- _Provided passage_:
▶

The AE-OT model has many merits. From a theoretical standpoint, the OT theory has been well established and is fully understood. By decoupling the decoding map and the OT map, it is possible to improve the theoretical rigor of generative models and make part of the black box transparent. In practice, the OT map is reduced to a convex optimization problem, the existence and the uniqueness of the solution are guaranteed,and the training process will not be trapped in the local optimum. The convex energy associated with the OT map has an explicit Hessian matrix;hence,the optimization can be performed using Newton’s method with second-order convergence, or using quasi-Newton’s method with superlinear convergence.In contrast,current generative models are based on the gradient descent method with linear convergence; the number of unknowns is equal to that of the training samples, in order to avoid the over-paramerization problem; the error bound of the OT map can be fully controlled by the sampling density in the Monte Carlo method; the hierarchical algorithm with self-adaptivity further improves the efficiency;and the parallel OT map algorithm can be implemented using a graphics processing unit (GPU). Most importantly, the AE-OT model can eliminate mode collapse.

◀

- _Stored data_:
▶

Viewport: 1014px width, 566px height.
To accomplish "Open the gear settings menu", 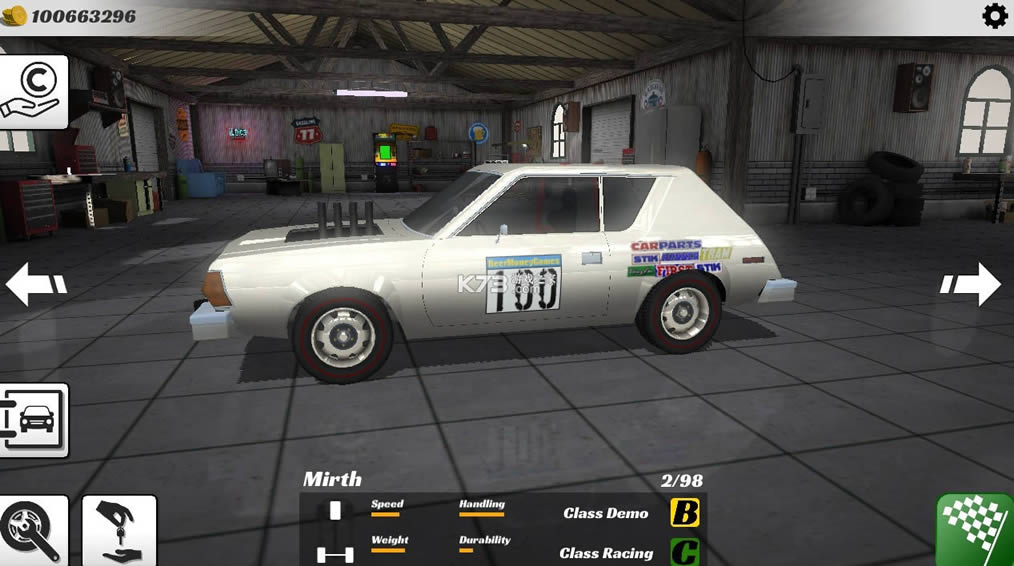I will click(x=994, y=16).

◀
▶

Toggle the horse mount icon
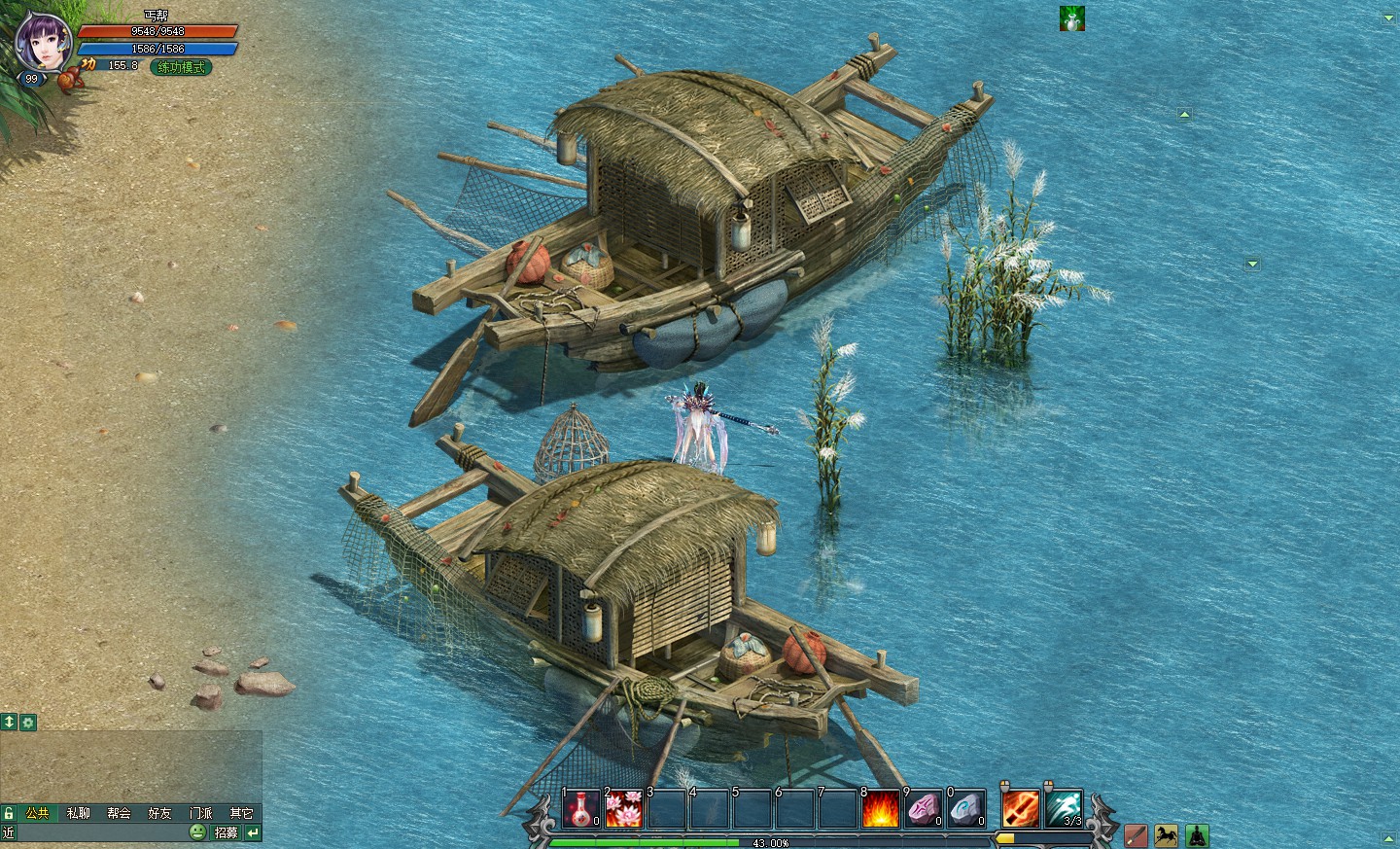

◀
▶

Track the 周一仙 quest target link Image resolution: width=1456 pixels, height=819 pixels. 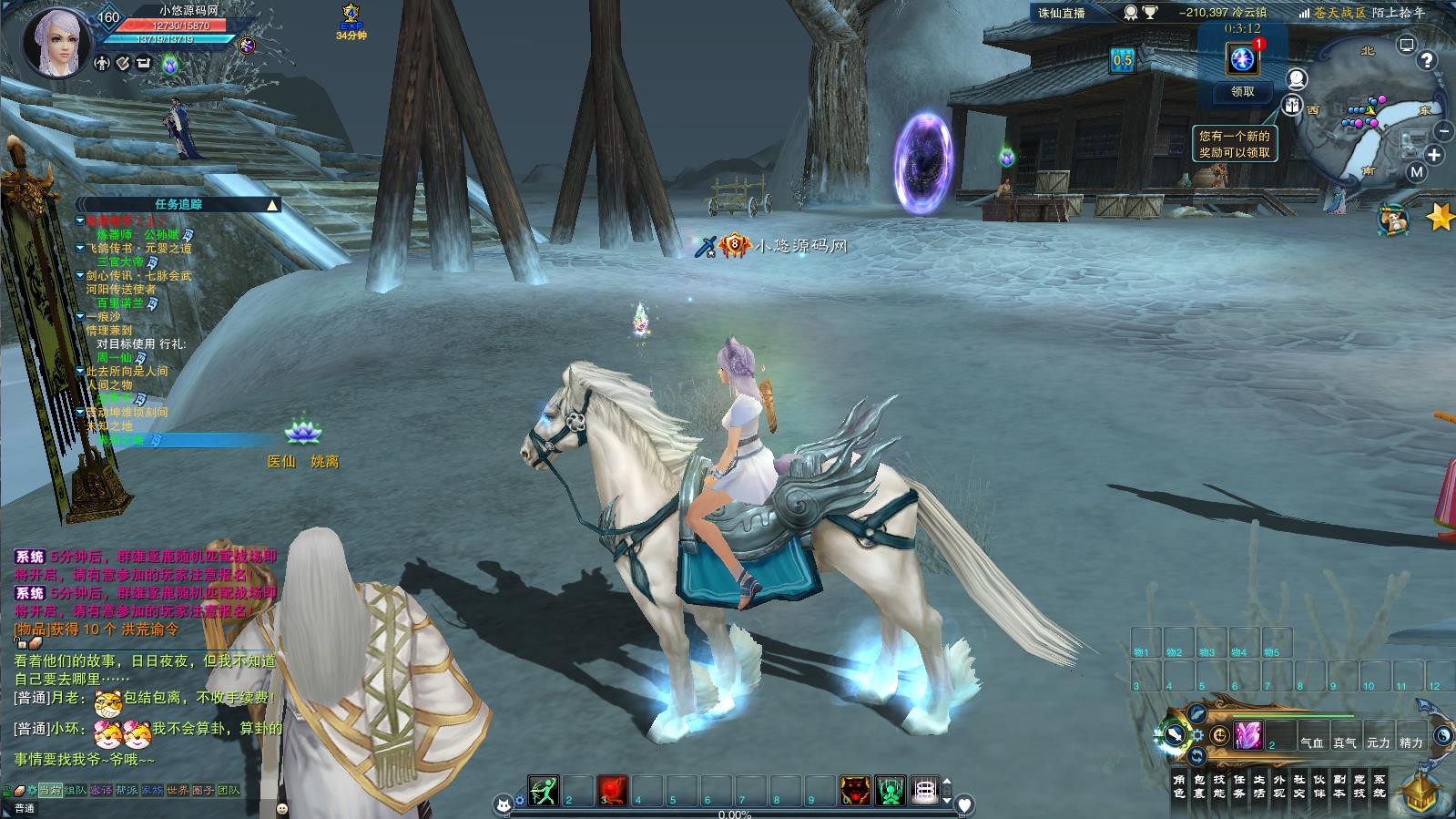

◀

- _Aim_: The AE-OT passage above names several optimization methods along with their convergence rates. List each of those methods with its rate.

- _Solution to the exercise_:
- Newton's method: second-order convergence
- Quasi-Newton's method: superlinear convergence
- Gradient descent method: linear convergence